GRAAL-Research/deepparse

Retraining With Our Own Data

zubairshahzadarain opened this issue · 5 comments

Dear Team
I have an address dataset of countries that are not on your list.
I want to train a model, but I am facing an issue with how to prepare data so I can use it for training.
I have an addresses dataset, but how I can give tags to all addresses; it's 4.5 million addresses.
I have seen the sample file you use to tag every word in the address, but is there any way to tag all datasets
please guide

Thanks
sorry about my English

Thank you for you interest in improving Deepparse.

can you support how i can prepare dataset from addresses
how i can taging to 4.5 million addresses
i have addresses

Hi @ZubairShahzad,

We offer code examples to

  1. retrain a parsing model that guides you into how one can use annotated (already parsed address) to improve performance, and
  2. retrain with new prediction tags that will guide you on how one can change the tag set and retrain the last prediction layer to predict which tags are good for you.

Regarding a strategy for developing a dataset for your country, I would recommend a bootstrapping approach. Namely,
start by parsing something like a thousand addresses, manually fix the errors, retrain the model with those new examples and parse new addresses, validate the annotation of those new examples, and retrain and so on until performance is enough. Each step should help improve performance and reduce the time needed to validate the parsed address. But depending on the address's country, we could use other tricks to speed up the annotation (domain transfer).

● RAW RECORDS:

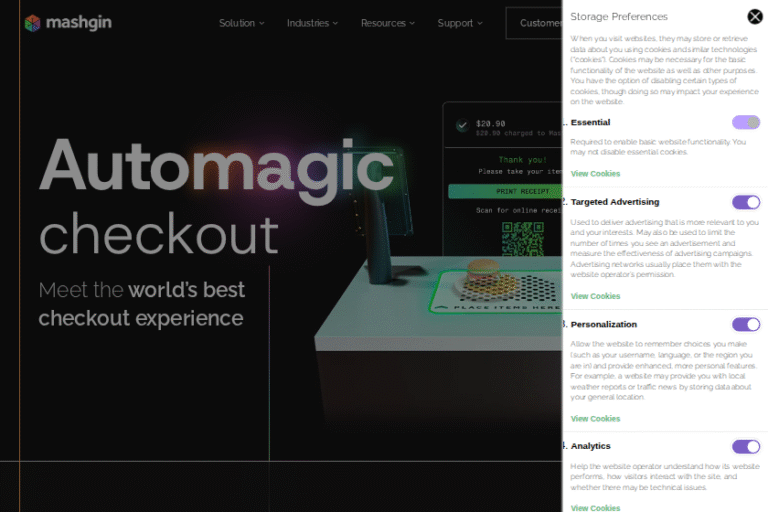Disable Targeted Advertising cookies
The width and height of the screenshot is (768, 512).
tap(745, 202)
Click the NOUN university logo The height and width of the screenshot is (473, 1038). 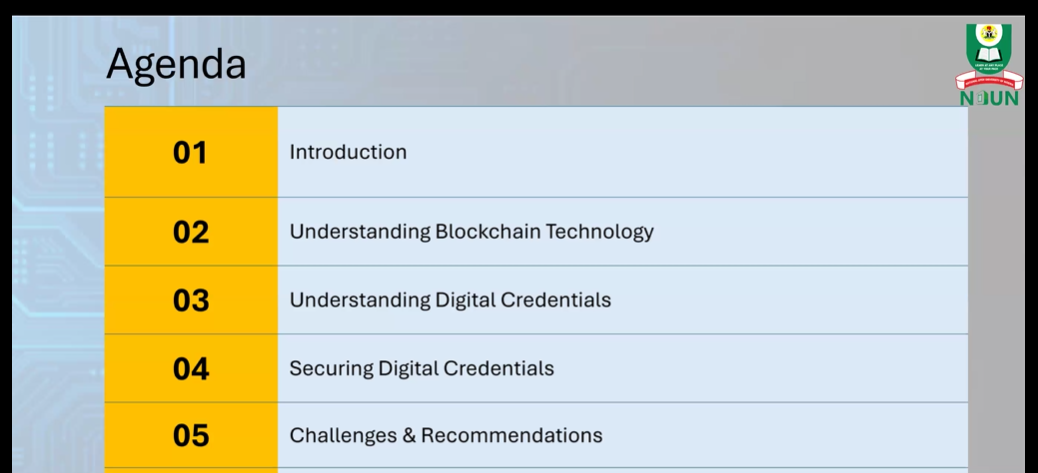click(989, 65)
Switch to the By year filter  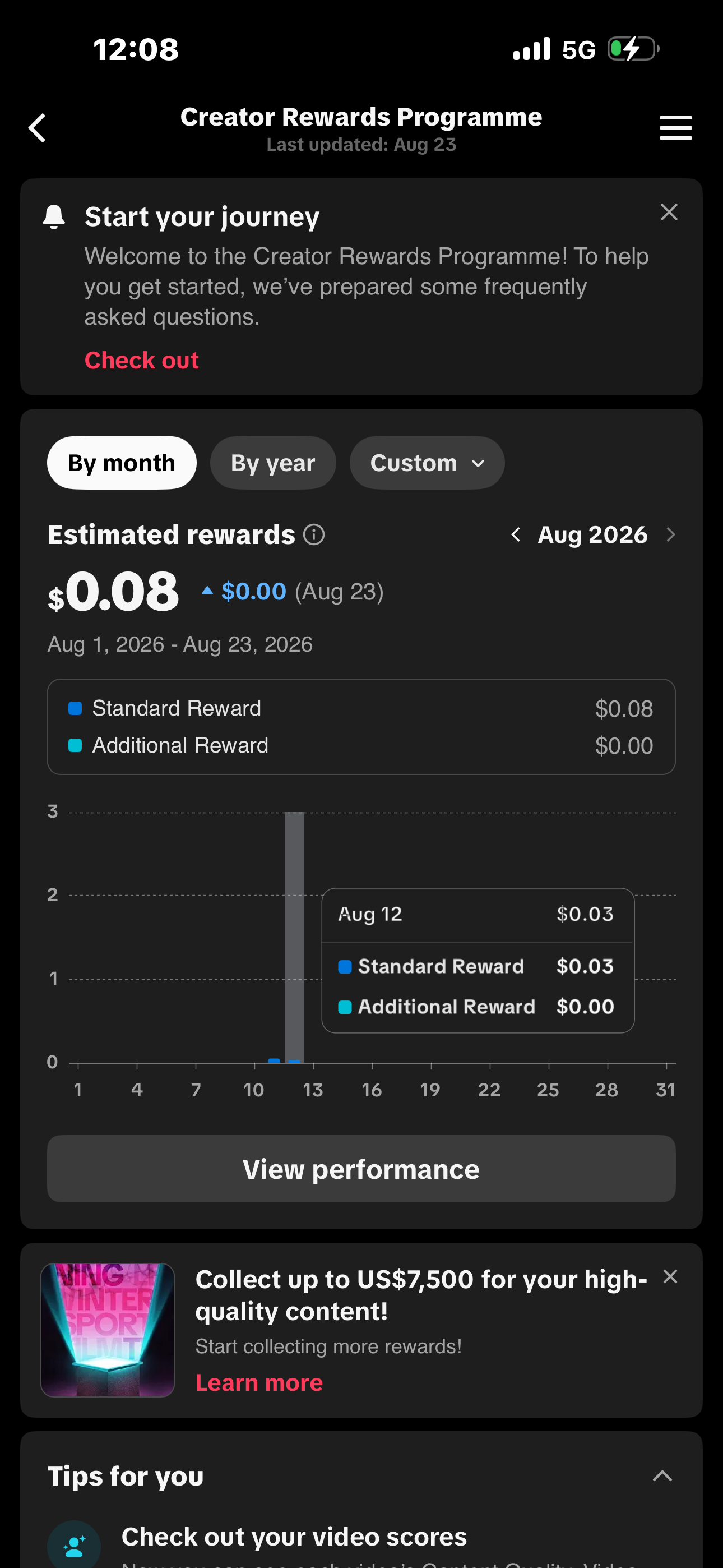coord(272,463)
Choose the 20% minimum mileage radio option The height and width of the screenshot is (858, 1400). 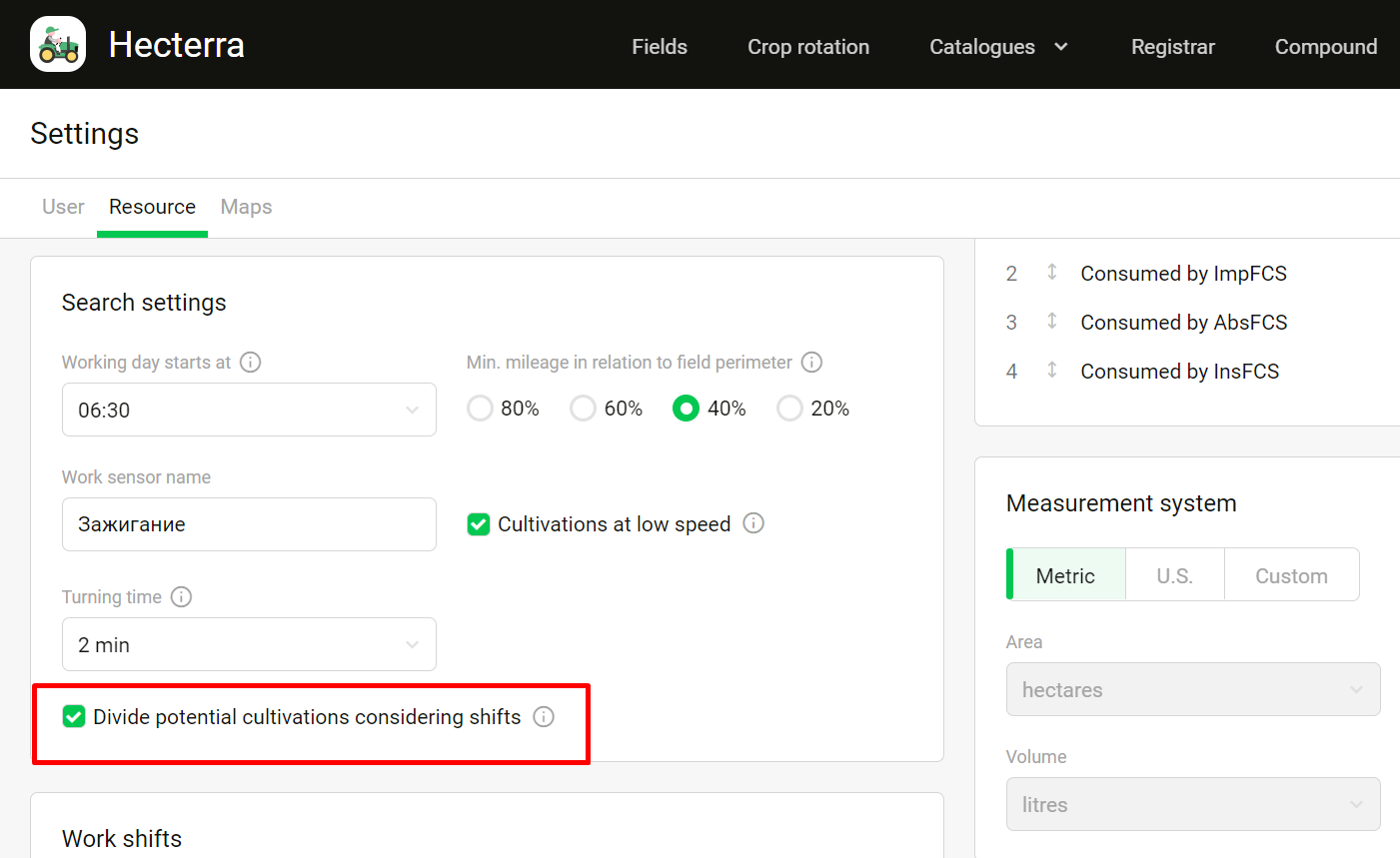point(789,409)
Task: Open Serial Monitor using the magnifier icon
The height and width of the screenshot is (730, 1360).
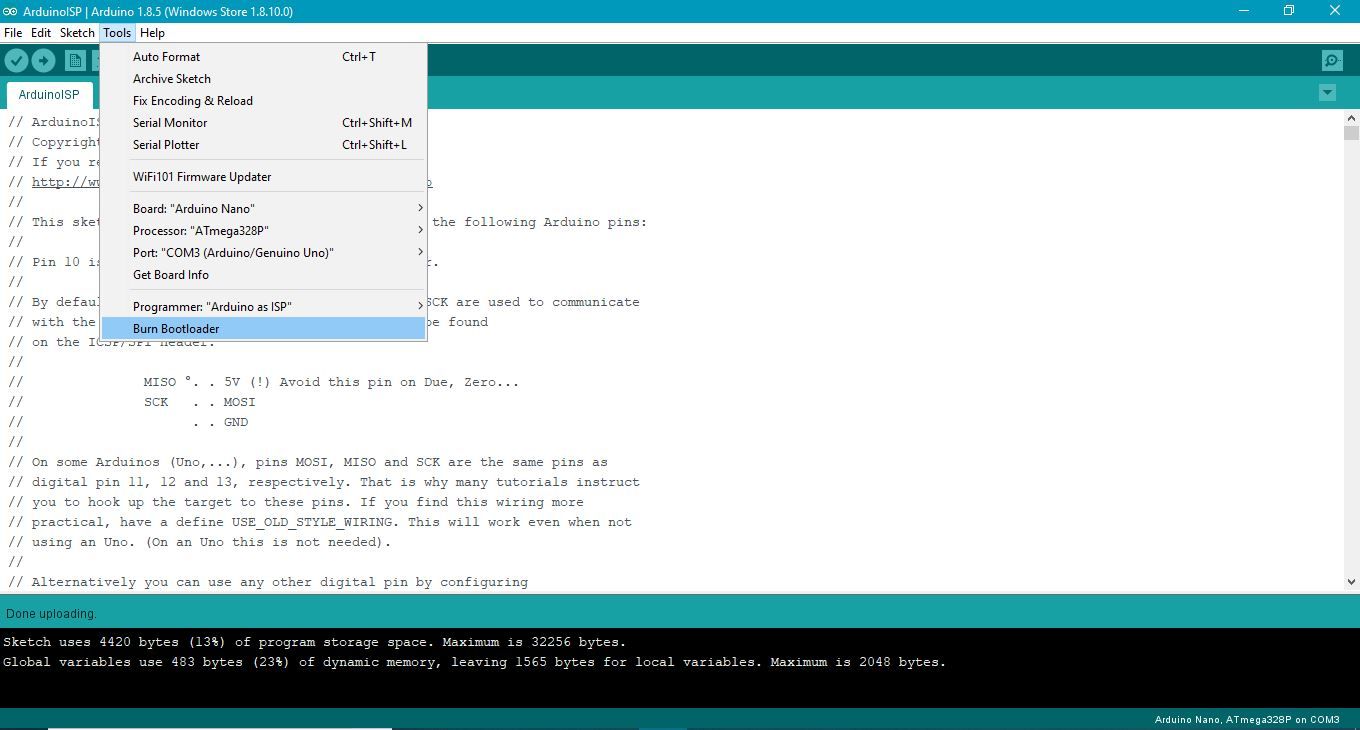Action: coord(1331,60)
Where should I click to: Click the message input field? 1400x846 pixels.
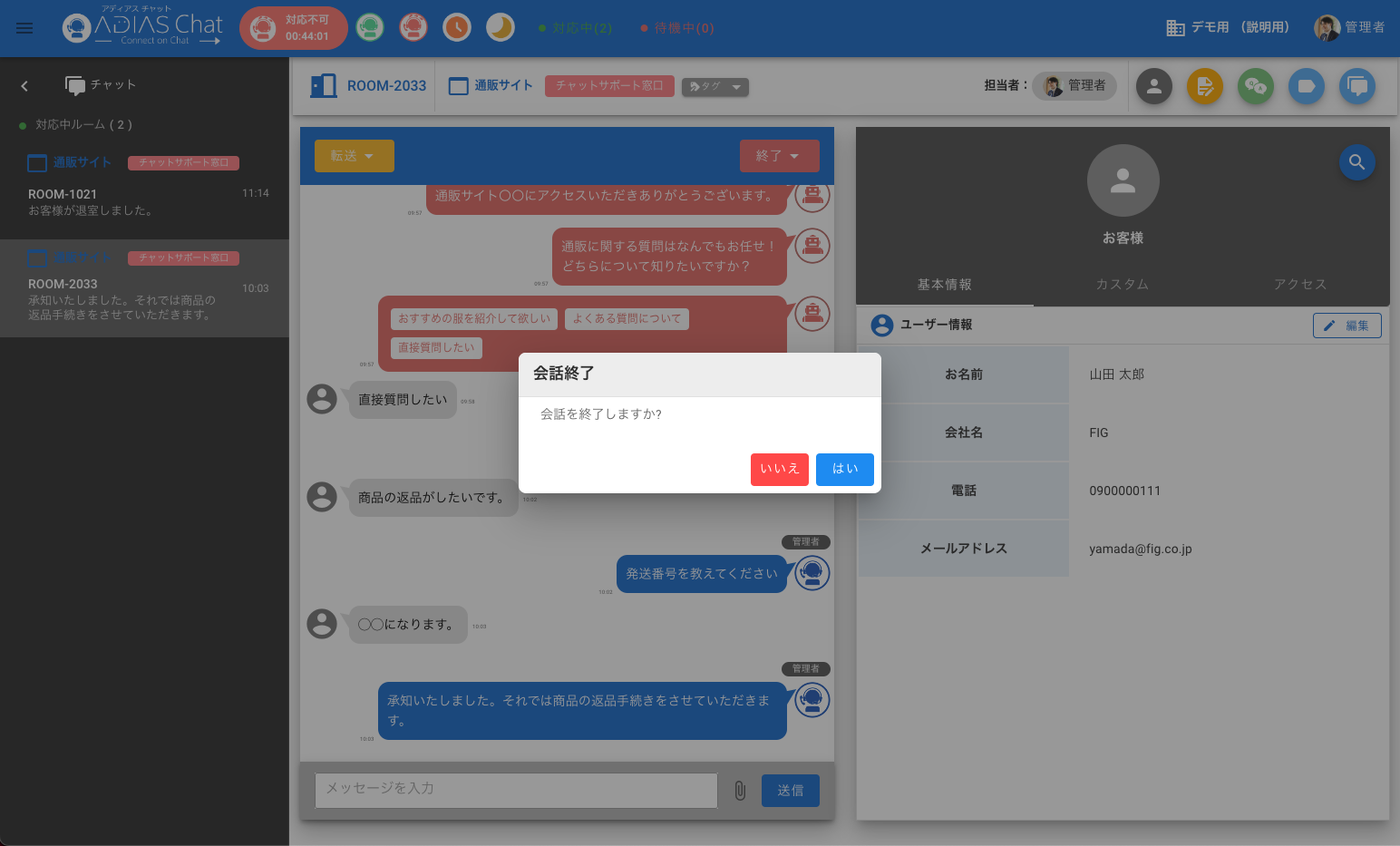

● STATED EXERCISE: Carry on the thread about retraining the Deepparse address parser from the point where it stops. The records have no connection to the text.

● ANSWER TO THE TASK:
After that, if you are willing to share the dataset, we would be more than happy to introduce your dataset in our public one available here.

Hello @ZubairShahzad,

I think the strategy proposed by @davebulaval is your best bet. If I could add one thing it would be to try and clean your data a little bit by removing unnecessary punctuation and lowercasing your addresses to better match the state of addresses in the original dataset. This should limit model errors which would be due to the address structure.

As pointed out by @davebulaval, if you are willing to share your data, we could also recommend a preprocessing strategy.

This issue is stale because it has been open 60 days with no activity.
Stale issues will automatically be closed 30 days after being marked Stale
.